##### Fragmento del documento

LA DEBACLE POST COVID: EL PREÁMBULO

Frank G. Rubio.

Fue fabricado en un laboratorio. Es lo que se conoce como un virus recombinante, quizá producido por un laboratorio chino. Fue un trabajo obra de biólogos moleculares. Un trabajo muy meticuloso. Se podría decir que es un mecanismo de relojería de secuencias. Hay una enorme presión para que lo que está en el origen del virus permanezca oculto.

Luc Montagnier.

Reciéntemente, insistiendo como el cerdo que vuelve una y otra vez al comedero donde periódicamente le sirven el pienso, que no es el cogito cartesiano, Pedro Almodóvar ha vuelto a hacer uso de la palabra en uno de esos aquelarres que periódicamente celebra el cine español a costa de los contribuyentes. Usted, lector, por si no lo sabe es uno de ellos. Ha hecho de nuevo una apología de la Sanidad pública que prudentemente, claro está, no utiliza.

No voy a hacer hincapié en la hipocresía de este personajillo deplorable, ni en la refutación que sus actos personales proponen a sus nada bien intencionadas y marcadamente politizadas generalidades. Voy a recordar a los lectores que fue nuestra Sanidad pública y la casta hipocrática española quienes se plegaron, con casi completa unanimidad, a las medidas anti COVID decretadas por nuestro Gobierno. Muy similares por lo demás a las de otros países. Lo cual no disminuye la responsabilidad de los gestores de marras, ni un ápice.

Tomaré como referencia para el lector un muy reciente artículo publicado en Newsweek, una publicación estadounidense más que convencional, para que juzgue por sí mismo dos cosas: la primera de ellas, obviamente, las propias prácticas realizadas por nuestra comunidad médica, sanitaria y hospitalaria durante la “plandemia” que hoy, retrospectivamente, pueden muy bien ser percibidas y juzgadas sin problema. La segunda, consecuencia de la primera, la capacidad de esta última comunidad terapéutica y científica de reflexionar y poder exponer públicamente sus errores; que los hubo y graves.

SÍ SE PODÍA SABER.

La segunda implica certificar la corrupción intelectual y moral, no sólo de nuestro Gobierno también de la sociedad civil que pasivamente asumió (y aún asume) graves y erróneas decisiones del estamento médico y científico español. Estamento donde, con muy escasas excepciones, el apoyo interesado y crematístico a medidas indudablemente criminales no sólo continúa sino que por ningún lado se ve vaya a darse marcha atrás o reconsiderar críticamente lo perpetrado; salvo mediante el cómodo expediente de pasar la página y tirar para adelante. Sin poner en marcha pues los mecanismos imprescindibles para exigir responsabilidades por una debacle que, muy posiblemente, haya implicado para España la pérdida de centenares de miles de vidas y una debacle económica sin precedentes.

Pero comencemos desde el principio e insistamos al lector que lo que va leer a continuación tiene directa aplicación en nuestro país.

ES HORA QUE LA COMUNIDAD CIENTÍFICA ADMITA QUE NOS HEMOS EQUIVOCADO CON EL COVID

Kevin Bass.

##########
##### Datos de partida

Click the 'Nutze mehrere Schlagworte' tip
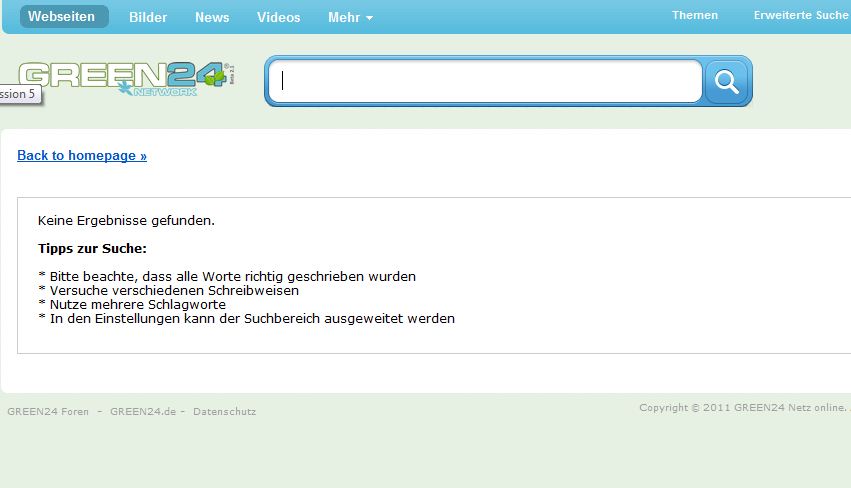The image size is (851, 488). pos(132,304)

##########

### Tareas a realizar
**A)** Copia del fragmento del documento, sin cambiar nada, el trozo que empieza en "La segunda implica" y termina en "económica sin precedentes.".
**B)** Según el fragmento del documento, ¿en qué publicación salió el artículo que el autor toma como referencia?
**C)** Haz una lista de todas las personas que aparecen con nombre y apellido en el fragmento del documento.

### Respuestas
**A)**
La segunda implica certificar la corrupción intelectual y moral, no sólo de nuestro Gobierno también de la sociedad civil que pasivamente asumió (y aún asume) graves y erróneas decisiones del estamento médico y científico español. Estamento donde, con muy escasas excepciones, el apoyo interesado y crematístico a medidas indudablemente criminales no sólo continúa sino que por ningún lado se ve vaya a darse marcha atrás o reconsiderar críticamente lo perpetrado; salvo mediante el cómodo expediente de pasar la página y tirar para adelante. Sin poner en marcha pues los mecanismos imprescindibles para exigir responsabilidades por una debacle que, muy posiblemente, haya implicado para España la pérdida de centenares de miles de vidas y una debacle económica sin precedentes.

**B)** En Newsweek, una publicación estadounidense.

**C)**
Frank G. Rubio
Luc Montagnier
Pedro Almodóvar
Kevin Bass